═════ Records to process ═════

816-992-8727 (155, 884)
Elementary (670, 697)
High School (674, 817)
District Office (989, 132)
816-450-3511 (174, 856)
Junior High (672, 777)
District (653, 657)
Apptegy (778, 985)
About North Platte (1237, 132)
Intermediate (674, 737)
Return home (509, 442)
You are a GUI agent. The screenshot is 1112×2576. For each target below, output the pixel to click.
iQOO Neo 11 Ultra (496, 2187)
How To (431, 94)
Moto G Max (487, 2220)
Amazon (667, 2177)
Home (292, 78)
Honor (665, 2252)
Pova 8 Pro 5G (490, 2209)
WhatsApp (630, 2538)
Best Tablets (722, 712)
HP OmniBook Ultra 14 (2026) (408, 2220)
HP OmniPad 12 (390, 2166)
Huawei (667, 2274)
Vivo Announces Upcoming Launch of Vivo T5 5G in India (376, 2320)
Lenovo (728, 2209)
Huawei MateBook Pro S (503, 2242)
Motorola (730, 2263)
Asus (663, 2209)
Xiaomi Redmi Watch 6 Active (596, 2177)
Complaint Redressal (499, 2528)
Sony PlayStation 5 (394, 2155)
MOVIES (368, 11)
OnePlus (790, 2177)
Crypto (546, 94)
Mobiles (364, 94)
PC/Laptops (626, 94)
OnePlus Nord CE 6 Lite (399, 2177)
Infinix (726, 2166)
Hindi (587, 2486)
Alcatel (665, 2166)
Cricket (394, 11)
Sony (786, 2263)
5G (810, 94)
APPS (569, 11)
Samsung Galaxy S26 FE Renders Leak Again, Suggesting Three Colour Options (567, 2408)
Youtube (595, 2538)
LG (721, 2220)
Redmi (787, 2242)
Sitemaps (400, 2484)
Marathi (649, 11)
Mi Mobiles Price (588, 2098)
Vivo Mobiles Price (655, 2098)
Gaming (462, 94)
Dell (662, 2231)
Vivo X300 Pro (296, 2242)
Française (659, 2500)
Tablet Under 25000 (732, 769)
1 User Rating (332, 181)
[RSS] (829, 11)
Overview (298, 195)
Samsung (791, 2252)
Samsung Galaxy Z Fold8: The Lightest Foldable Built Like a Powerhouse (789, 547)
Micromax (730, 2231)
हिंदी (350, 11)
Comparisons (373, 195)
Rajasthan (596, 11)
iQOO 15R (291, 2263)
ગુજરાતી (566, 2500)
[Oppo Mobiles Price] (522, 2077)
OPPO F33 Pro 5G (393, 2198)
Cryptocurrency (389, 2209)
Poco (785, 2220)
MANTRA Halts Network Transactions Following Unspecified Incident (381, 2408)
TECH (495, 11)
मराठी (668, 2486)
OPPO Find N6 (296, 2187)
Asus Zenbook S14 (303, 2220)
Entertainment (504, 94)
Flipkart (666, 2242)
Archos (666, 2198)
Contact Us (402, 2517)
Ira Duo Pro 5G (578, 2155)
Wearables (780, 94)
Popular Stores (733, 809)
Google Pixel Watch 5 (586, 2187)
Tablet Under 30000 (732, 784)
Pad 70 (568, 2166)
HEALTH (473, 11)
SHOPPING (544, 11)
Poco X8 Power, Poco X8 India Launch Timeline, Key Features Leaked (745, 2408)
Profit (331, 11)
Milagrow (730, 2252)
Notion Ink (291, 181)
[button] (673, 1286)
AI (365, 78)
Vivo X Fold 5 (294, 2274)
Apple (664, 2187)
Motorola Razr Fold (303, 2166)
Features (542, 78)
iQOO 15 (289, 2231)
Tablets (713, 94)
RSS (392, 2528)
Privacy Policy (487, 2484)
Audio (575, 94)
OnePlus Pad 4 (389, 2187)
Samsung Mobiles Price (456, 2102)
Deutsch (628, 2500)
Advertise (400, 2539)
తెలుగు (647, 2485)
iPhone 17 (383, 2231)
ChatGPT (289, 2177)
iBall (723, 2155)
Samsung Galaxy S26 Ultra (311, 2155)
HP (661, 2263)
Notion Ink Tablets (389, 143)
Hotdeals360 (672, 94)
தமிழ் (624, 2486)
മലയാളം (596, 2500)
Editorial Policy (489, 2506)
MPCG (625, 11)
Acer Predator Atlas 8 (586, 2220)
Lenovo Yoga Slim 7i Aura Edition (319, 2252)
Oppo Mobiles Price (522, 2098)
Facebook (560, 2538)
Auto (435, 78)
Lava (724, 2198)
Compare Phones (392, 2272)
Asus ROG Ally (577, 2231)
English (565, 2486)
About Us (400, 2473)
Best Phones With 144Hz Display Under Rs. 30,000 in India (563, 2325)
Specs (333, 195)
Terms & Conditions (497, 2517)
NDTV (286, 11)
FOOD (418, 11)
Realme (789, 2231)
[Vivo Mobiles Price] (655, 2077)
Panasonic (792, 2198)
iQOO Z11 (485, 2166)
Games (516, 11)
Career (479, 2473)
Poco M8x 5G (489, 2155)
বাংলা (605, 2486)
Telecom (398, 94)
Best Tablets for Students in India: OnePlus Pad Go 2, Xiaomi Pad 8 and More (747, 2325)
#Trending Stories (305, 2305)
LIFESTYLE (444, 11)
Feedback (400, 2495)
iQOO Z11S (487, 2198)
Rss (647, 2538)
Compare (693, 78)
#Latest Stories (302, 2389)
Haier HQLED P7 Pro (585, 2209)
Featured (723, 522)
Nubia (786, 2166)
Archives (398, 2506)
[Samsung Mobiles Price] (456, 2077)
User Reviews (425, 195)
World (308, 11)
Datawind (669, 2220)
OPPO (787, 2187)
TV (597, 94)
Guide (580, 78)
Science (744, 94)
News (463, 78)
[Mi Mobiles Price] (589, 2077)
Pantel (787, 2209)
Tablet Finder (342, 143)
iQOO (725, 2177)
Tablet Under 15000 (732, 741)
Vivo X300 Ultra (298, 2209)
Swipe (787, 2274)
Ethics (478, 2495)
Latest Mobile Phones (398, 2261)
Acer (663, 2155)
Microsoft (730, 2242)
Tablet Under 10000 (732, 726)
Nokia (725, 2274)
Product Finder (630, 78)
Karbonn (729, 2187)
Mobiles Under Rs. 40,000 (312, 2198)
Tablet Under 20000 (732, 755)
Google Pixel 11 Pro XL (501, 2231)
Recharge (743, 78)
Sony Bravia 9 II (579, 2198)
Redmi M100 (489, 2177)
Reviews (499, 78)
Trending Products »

═════

What you have to do:
Please give back exactly the lines of the listing above that run from the one containing "Poco X8 Power, Poco" through the one containing "Lava (724, 2198)", and only those.

Solution for this task:
Poco X8 Power, Poco X8 India Launch Timeline, Key Features Leaked (745, 2408)
Profit (331, 11)
Milagrow (730, 2252)
Notion Ink (291, 181)
[button] (673, 1286)
AI (365, 78)
Vivo X Fold 5 (294, 2274)
Apple (664, 2187)
Motorola Razr Fold (303, 2166)
Features (542, 78)
iQOO 15 (289, 2231)
Tablets (713, 94)
RSS (392, 2528)
Privacy Policy (487, 2484)
Audio (575, 94)
OnePlus Pad 4 (389, 2187)
Samsung Mobiles Price (456, 2102)
Deutsch (628, 2500)
Advertise (400, 2539)
తెలుగు (647, 2485)
iPhone 17 (383, 2231)
ChatGPT (289, 2177)
iBall (723, 2155)
Samsung Galaxy S26 Ultra (311, 2155)
HP (661, 2263)
Notion Ink Tablets (389, 143)
Hotdeals360 (672, 94)
தமிழ் (624, 2486)
മലയാളം (596, 2500)
Editorial Policy (489, 2506)
MPCG (625, 11)
Acer Predator Atlas 8 (586, 2220)
Lenovo Yoga Slim 7i Aura Edition (319, 2252)
Oppo Mobiles Price (522, 2098)
Facebook (560, 2538)
Auto (435, 78)
Lava (724, 2198)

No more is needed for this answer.